# The task
Where the records below show a line containing "Task: Check the green network signal icon", start copying; end with the line containing "Task: Open the tools menu double chevron", and copy it too.

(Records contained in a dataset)
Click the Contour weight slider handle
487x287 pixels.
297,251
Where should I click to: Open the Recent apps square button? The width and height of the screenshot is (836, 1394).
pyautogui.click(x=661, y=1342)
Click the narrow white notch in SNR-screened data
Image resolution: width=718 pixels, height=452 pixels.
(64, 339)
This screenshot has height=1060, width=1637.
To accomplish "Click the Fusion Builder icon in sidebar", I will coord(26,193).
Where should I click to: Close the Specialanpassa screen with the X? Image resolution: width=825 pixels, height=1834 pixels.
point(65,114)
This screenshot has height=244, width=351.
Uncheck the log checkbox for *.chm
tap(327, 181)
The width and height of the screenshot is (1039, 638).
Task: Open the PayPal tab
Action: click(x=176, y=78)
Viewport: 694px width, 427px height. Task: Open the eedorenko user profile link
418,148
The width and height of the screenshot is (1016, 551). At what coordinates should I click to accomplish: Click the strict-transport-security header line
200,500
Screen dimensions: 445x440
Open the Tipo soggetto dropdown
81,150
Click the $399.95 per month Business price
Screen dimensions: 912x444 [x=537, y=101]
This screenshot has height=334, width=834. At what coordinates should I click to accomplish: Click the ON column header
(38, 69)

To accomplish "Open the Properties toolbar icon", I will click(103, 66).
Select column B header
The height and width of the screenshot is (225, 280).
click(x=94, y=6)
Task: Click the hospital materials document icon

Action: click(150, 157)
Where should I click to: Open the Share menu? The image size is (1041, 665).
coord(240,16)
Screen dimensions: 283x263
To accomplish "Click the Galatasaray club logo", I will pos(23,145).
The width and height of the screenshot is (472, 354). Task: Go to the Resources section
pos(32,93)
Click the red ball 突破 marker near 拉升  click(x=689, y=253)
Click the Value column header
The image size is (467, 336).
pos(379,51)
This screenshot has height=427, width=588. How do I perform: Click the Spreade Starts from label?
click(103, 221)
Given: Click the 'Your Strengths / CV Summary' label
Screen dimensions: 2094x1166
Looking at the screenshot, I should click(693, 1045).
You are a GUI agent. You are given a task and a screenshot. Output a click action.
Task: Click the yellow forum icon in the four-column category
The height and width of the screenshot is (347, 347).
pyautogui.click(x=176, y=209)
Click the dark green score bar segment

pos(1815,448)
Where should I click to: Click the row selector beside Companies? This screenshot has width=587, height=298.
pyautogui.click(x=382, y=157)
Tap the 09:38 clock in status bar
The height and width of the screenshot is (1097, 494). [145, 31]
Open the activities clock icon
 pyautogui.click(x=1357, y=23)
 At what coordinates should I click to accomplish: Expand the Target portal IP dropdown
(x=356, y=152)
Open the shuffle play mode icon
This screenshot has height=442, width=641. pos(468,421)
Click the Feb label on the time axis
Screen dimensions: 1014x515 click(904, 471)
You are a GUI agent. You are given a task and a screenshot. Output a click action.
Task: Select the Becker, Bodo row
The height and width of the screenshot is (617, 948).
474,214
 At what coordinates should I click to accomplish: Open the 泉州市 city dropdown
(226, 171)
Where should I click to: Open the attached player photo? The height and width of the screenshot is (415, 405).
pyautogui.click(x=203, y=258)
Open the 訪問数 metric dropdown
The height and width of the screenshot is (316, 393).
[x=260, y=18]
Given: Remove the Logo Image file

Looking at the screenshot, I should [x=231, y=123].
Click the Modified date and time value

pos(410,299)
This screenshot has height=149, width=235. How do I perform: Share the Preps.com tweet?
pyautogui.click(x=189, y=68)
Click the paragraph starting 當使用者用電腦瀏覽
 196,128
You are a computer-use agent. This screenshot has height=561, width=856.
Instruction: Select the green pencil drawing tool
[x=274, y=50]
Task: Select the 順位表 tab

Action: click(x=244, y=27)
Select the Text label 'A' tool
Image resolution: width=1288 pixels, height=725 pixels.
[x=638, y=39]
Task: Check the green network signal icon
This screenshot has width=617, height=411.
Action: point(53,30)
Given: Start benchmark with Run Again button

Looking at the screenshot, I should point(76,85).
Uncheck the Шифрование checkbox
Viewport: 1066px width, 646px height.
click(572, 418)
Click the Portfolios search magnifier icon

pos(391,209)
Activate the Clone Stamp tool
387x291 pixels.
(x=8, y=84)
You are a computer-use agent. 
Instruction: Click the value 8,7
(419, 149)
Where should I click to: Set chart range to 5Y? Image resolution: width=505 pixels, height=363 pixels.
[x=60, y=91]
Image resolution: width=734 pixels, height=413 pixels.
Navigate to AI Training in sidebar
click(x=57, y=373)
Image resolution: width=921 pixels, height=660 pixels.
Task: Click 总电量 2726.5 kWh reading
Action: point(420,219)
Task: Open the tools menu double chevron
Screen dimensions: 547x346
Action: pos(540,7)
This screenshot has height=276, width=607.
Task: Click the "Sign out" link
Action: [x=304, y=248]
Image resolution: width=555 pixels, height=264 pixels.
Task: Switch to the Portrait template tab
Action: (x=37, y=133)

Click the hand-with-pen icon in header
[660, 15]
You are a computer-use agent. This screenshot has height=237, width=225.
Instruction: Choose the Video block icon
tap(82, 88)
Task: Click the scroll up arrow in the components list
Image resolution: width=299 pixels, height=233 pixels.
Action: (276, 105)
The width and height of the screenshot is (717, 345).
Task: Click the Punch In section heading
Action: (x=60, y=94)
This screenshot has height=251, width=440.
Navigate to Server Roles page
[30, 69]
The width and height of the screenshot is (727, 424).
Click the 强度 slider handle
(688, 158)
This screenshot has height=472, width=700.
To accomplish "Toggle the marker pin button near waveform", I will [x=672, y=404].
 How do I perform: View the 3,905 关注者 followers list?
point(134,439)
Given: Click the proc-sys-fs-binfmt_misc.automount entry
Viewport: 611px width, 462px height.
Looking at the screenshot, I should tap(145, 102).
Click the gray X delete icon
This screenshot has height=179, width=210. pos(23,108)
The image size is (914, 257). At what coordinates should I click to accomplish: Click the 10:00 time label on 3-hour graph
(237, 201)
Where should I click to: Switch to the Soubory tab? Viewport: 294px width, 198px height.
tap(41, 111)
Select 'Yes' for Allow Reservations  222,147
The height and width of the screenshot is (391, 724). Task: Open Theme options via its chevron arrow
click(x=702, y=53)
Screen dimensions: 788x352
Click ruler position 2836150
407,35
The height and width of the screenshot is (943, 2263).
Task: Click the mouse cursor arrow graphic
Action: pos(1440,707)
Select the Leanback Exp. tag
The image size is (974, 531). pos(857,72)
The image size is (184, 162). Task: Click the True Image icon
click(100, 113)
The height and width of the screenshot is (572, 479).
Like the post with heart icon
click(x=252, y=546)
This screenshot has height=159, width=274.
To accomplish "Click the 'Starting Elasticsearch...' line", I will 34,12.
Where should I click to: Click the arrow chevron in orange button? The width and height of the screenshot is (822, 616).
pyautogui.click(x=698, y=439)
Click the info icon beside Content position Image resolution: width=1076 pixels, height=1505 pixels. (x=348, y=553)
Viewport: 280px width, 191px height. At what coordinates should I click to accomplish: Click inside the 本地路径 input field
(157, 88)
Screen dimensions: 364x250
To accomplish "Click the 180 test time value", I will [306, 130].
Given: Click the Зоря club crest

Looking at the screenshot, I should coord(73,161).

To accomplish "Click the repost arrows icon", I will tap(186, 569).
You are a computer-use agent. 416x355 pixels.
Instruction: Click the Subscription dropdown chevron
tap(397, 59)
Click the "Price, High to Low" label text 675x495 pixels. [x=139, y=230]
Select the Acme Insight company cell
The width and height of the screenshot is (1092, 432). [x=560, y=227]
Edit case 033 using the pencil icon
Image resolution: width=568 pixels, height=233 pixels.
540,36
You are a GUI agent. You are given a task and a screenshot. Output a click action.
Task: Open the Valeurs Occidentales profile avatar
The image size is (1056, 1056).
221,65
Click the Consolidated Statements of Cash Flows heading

# Task response
Task: Check the green network signal icon
This screenshot has width=617, height=411.
Action: point(53,30)
Given: Start benchmark with Run Again button

Looking at the screenshot, I should point(76,85).
Uncheck the Шифрование checkbox
Viewport: 1066px width, 646px height.
click(572, 418)
Click the Portfolios search magnifier icon

pos(391,209)
Activate the Clone Stamp tool
387x291 pixels.
(x=8, y=84)
You are a computer-use agent. 
Instruction: Click the value 8,7
(419, 149)
Where should I click to: Set chart range to 5Y? Image resolution: width=505 pixels, height=363 pixels.
[x=60, y=91]
Image resolution: width=734 pixels, height=413 pixels.
Navigate to AI Training in sidebar
click(x=57, y=373)
Image resolution: width=921 pixels, height=660 pixels.
Task: Click 总电量 2726.5 kWh reading
Action: point(420,219)
Task: Open the tools menu double chevron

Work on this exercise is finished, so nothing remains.